Lee defined narcissistic symbiosis as:


developmental wounds that make the leader-follower relationship magnetically attractive. The leader, hungry for adulation to compensate for an inner lack of self-worth, projects grandiose omnipotence—while the followers, rendered needy by societal stress or developmental injury, yearn for a parental figure.

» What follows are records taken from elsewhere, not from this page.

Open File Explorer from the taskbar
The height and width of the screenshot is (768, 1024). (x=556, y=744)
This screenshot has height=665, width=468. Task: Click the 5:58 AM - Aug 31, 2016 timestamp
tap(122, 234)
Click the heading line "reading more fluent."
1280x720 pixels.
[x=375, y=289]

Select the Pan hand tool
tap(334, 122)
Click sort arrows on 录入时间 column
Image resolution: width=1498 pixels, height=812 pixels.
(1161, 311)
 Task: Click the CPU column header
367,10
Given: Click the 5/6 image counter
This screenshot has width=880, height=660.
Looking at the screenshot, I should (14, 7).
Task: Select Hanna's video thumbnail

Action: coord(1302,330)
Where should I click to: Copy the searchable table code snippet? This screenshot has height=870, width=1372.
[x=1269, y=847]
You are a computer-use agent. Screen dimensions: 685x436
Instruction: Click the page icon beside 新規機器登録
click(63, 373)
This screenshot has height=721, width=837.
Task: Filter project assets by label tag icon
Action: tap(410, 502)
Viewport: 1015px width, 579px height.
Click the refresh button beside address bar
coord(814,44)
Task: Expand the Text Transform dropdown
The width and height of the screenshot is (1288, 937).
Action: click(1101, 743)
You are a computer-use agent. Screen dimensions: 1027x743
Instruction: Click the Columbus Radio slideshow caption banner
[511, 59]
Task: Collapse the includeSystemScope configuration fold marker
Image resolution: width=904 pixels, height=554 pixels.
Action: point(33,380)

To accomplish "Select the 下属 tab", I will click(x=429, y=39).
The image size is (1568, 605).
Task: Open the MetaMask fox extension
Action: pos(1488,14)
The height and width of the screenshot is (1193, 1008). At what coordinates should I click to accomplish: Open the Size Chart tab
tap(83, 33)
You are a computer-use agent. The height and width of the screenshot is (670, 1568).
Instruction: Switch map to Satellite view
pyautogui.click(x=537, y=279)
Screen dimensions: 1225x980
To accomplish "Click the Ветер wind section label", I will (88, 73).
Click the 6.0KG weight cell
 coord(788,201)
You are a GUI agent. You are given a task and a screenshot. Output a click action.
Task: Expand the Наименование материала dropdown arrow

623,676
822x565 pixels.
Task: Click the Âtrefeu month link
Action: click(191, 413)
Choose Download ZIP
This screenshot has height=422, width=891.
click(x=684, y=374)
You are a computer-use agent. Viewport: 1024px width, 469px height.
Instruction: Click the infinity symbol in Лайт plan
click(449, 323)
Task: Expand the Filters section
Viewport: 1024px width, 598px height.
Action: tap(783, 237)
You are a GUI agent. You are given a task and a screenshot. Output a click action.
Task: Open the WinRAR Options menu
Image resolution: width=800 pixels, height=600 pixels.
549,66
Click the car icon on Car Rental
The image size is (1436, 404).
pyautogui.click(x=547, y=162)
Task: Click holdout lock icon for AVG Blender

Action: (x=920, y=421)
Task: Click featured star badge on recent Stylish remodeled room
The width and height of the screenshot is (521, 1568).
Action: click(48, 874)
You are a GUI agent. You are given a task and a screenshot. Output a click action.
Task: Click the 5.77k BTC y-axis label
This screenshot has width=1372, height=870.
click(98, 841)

She added that “when a highly symptomatic individual is placed in an influential position, the person’s symptoms can spread through the population through emotional bonds… inducing delusions, paranoia and propensity for violence—even in previously healthy individuals.”

 

Lee concluded that: “if one cannot have love, one resorts to respect. And when respect is unavailable, one resorts to fear. Trump is now living through an intolerable loss of respect: rejection by a nation in his election defeat. Violence helps compensate for feelings of powerlessness, inadequacy and lack of real productivity.”

 

According to Lee, “The treatment is removal of exposure.” She maintained that what Trump is able to do after his presidency depends on us. Thus, she advocated for accountability, including prosecution, adding, “…we need to place constraints from the outside when he cannot place them from within.” After that, the process of helping his followers to heal could begin.

 

As we are seeing now, such removal, let alone accountability and constraint, is more easily prescribed than accomplished. And the nation is running out of time. The innumerable indictments and court cases that could end the nation’s exposure to Trump are moving at a turtle’s pace in a race against the coming 2024 election. If Trump gains the presidency once again, he will instruct the Department of Justice to drop those proceedings.

 

Furthermore, officials—prosecutors, judges, etc.—remain decorously silent while Trump lies about their court proceedings and presents himself as a Christ-like martyr to his supporters. Judges appear afraid to even hold him to account for his repeated contempt of court, incitement of violence against court officials (including the judges), and intimidation of witnesses.

 

So much for “constraint from the outside.”

 

With the 2024 election bearing down on us, too much time and energy have been lost on trying to understand the Trump/Trump supporter psychosis, and none on an effective way to counter it.

 

Perhaps we should stop analyzing what makes Trump and his followers tick and focus on those who are supposed to enforce the rule of law. What are they afraid of?

 

Do they fear further incensing Trump’s followers, leading to even greater threats and violence? That is not a legal consideration and should not determine their actions.

 

Is the concern possible reversal by a higher court? Or making a legal misstep that could scuttle the Trump cases altogether? These are legitimate concerns that those who follow the law must consider. Of course, this always leaves they who would adhere to and enforce the rule of law at a disadvantage because the Trumps of the world have no rules and follow no laws.

 

Furthermore, even when pointing out the dangers of Trump, Democratic leaders continue to remain overly placid, trying to appeal solely to the reason and logic that Trump supporters reject. Nor do they respond audibly to Trump's political surrogates at all. Louder voices are needed. Unless such voices arise--and quickly--to follow societal rules but simultaneously fight fire with fire, neither the rule of law nor democracy will survive.